Because a steroid-induced myopathy is painless, patients are rarely aware of its stealthy development until the weakness begins to disrupt their lifestyle.
Hiding in Plain Sight
Years ago, some colleagues and I examined a handful of patients who presented with varying complaints of malaise, fatigue and a sense of feeling unwell that led their treating physicians astray. Several patients were noted to have elevated serum liver enzymes that, in combination with their descriptions of malaise and fatigue, led to a liver biopsy in one patient (with normal results) and consideration of this procedure in two others, creating even more diagnostic confusion.

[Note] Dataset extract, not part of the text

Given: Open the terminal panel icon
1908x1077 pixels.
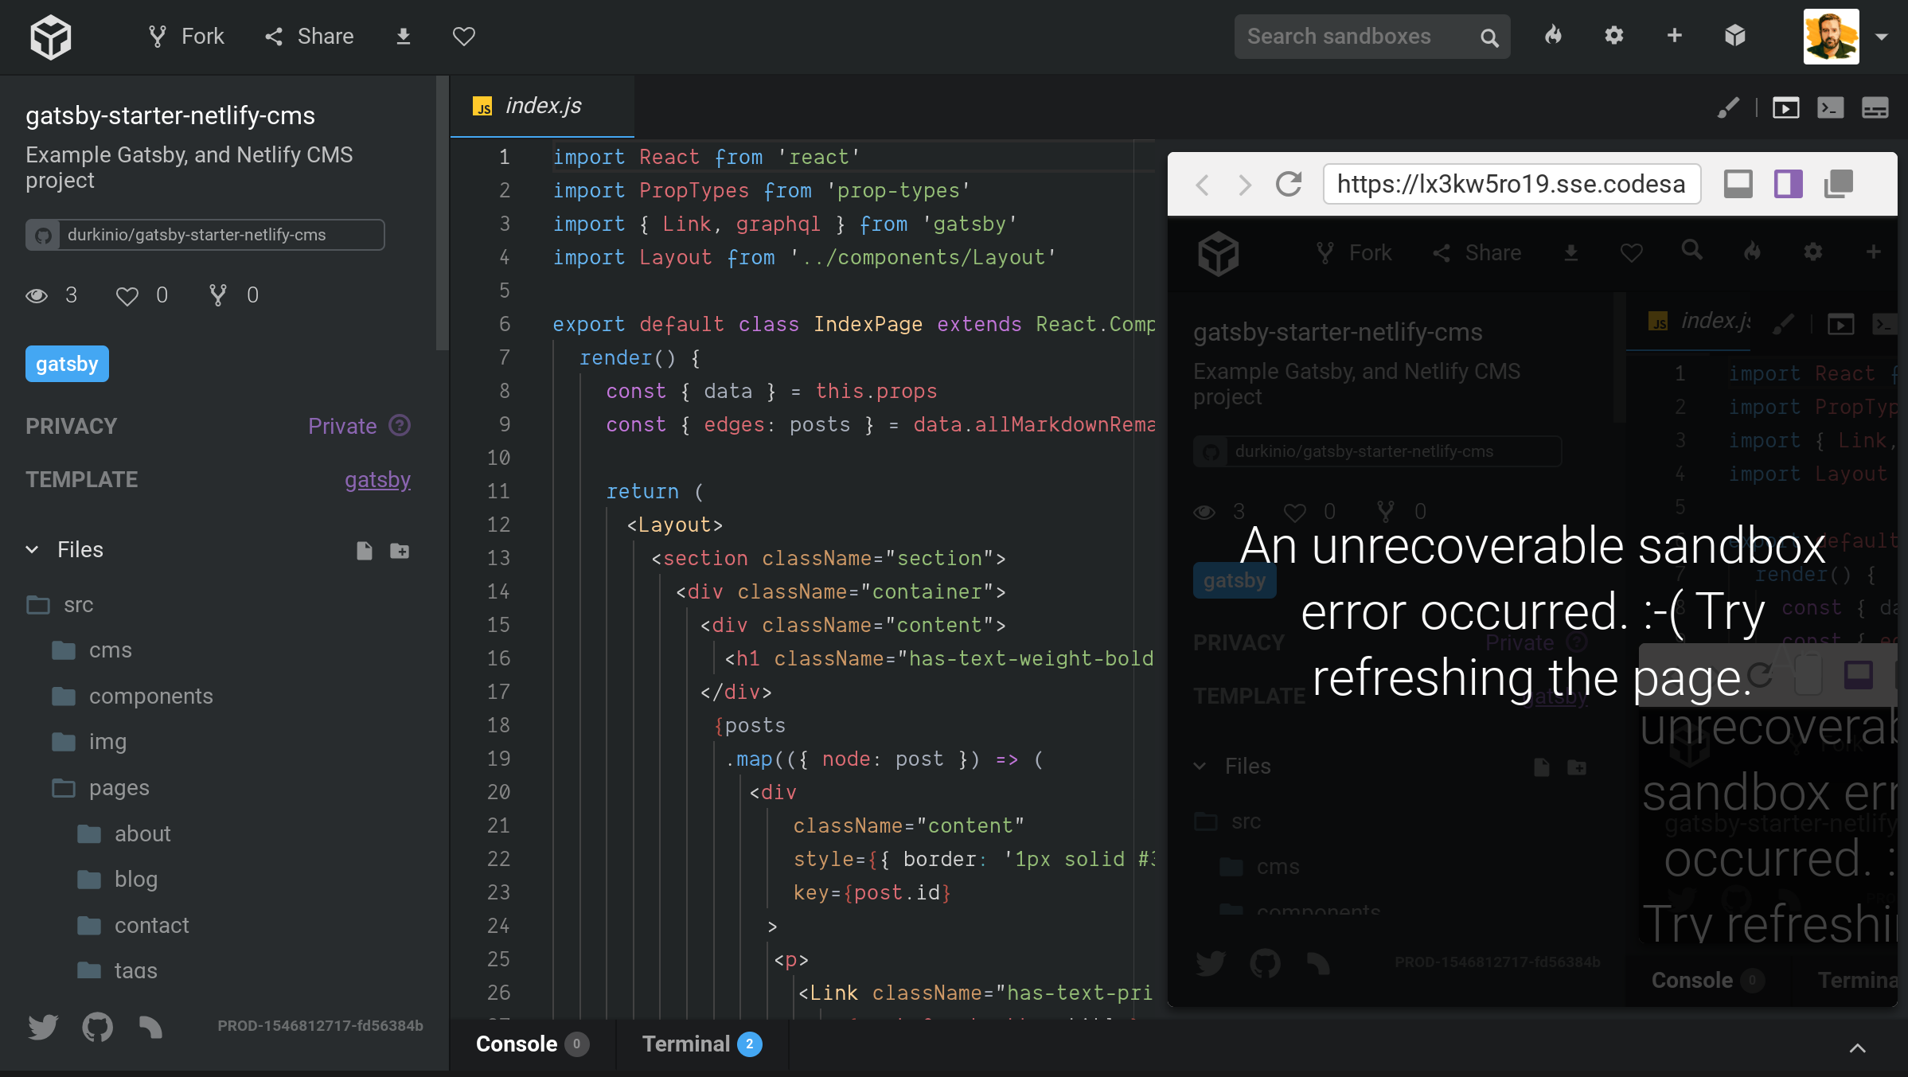Looking at the screenshot, I should point(1831,107).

It was only when a couple of our astute fellows considered another potential source for these enzyme elevations, namely muscle, and measured the patients’ serum creatine kinase levels that the diagnosis of, what we later termed, occult myositis became evident.1
Idiopathic inflammatory myopathies (IIM), such as polymyositis and dermatomyositis, can arrive with little fanfare. Occasionally, a telltale reddish scaly skin eruption may be present or a wholly unwelcome coincidental paraneoplastic event may occur, but generally, these muscle disorders may simmer along quietly, at least for a while, evading detection. After the diagnosis is made and treatment initiated, other challenges may present, such as determining whether any persistent weakness is a manifestation of ongoing muscle inflammation requiring more aggressive immunosuppression or is an expected consequence of prior muscle damage.